Proteomics promises vaccine for pig pneumonia
Slowing and preventing the development of Mycoplasma hyopneumoniae (Mhp), the pathogen that causes enzootic pneumonia (EP) in pigs, may soon be at hand with researchers taking a unique proteomics approach to this problem.
A team led by Professor Steve Djordjevic from the ithree institute at the University of Technology Sydney and Dr Cheryl Jenkins from the NSW Department of Primary Industries (DPI) combined molecular biology, biochemistry, proteomics and imaging in research on this respiratory pathogen.
It is estimated that losses due to pig pneumonia in Australia amount to $20 million per year. Pigs infected with the Mhp bacteria have significantly reduced growth rates and are vulnerable to secondary infections.
Further, current vaccines against Mhp are expensive to produce and administer, and fail to prevent the colonisation of the respiratory tract.
Mhp is a genome-reduced bacterium that needs to hijack functions of its host to survive. In this case it uses a protein known as MHJ_0125 to sequester amino acids from the host cell as a source of food.

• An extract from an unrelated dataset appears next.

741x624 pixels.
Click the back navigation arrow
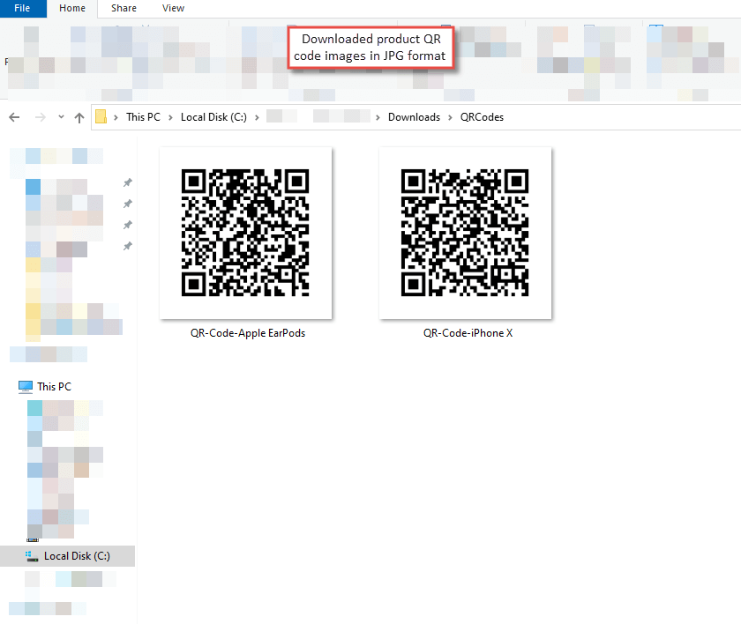pyautogui.click(x=14, y=116)
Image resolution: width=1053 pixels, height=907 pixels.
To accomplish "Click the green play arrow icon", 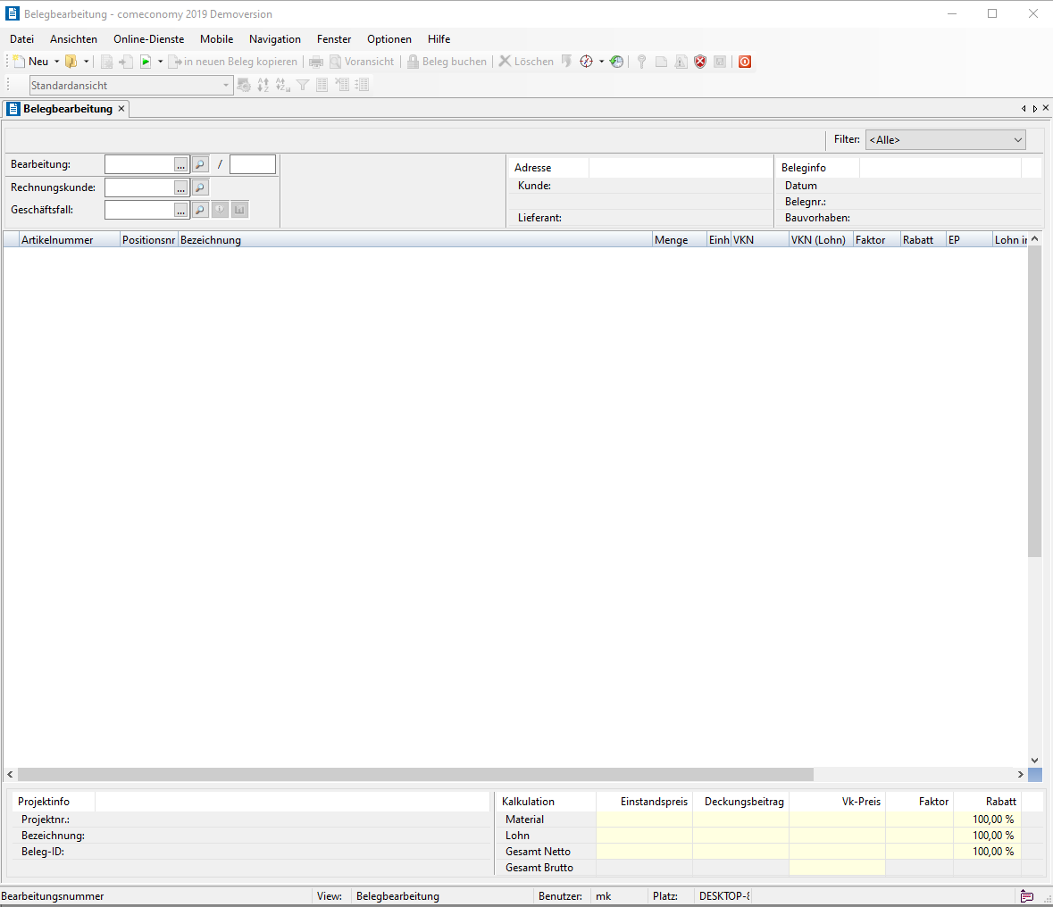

Using genome-wide conceptual-neutral proteomics analysis, the researchers began looking at the surface proteins of the Mhp bacteria and how they interact to enable Mhp to colonise its host and develop disease.
The research revealed that in addition to this food sequestering function, MHJ_0125 moonlights as a virulence factor triggering a process in the respiratory tract of the pig that facilitates infection.
Computer modelling helped resolve the 3-dimensional structure of the MHJ_0125 protein, which forms a functional complex of 12 individual parts.
The next step the researchers have planned is to design vaccination trials that include this protein as a component in a vaccine cocktail against this infectious agent.
The research findings were published this week in Open Biology.